Temporal Higher Order Contracts
Tim Disney, Cormac Flanagan, Jay McCarthy

Behavioral contracts are embraced by software engineers because they document module interfaces, detect interface violations, and help identify faulty modules (packages, classes, functions, etc). This paper extends prior higher-order contract systems to also express and enforce temporal properties, which are common in software systems with imperative state, but which are mostly left implicit or are at best informally specified. The paper presents both a programmatic contract API as well as a temporal contract language, and reports on experience and performance results from implementing these contracts in Racket.

Our development formalizes module behavior as a trace of events such as function calls and returns. Our contract system provides both non-interference (where contracts cannot influence correct executions) and also a notion of completeness (where contracts can enforce any decidable, prefix-closed predicate on event traces).

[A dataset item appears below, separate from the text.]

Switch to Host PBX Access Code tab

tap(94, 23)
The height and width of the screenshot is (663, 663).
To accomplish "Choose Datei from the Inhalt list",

This paper appears to be about a way to define (and enforce through dynamic monitoring) correctness properties of APIs by enforcing or ruling out certain orderings of function calls, such as calling a "read" method on a file descriptor after having called "close". I am personally not convinced that this specification language is a good way to solve these problems. However, the bulk of the paper is actually about giving a denotational semantics to contracts, as specifying a set of traces that the external interface of a component may expose (in a way strongly reminding of game semantics), and this feels like an important technique to reason about contracts. The exposition of this contribution is practical (based on a simple abstract machine) and accessible.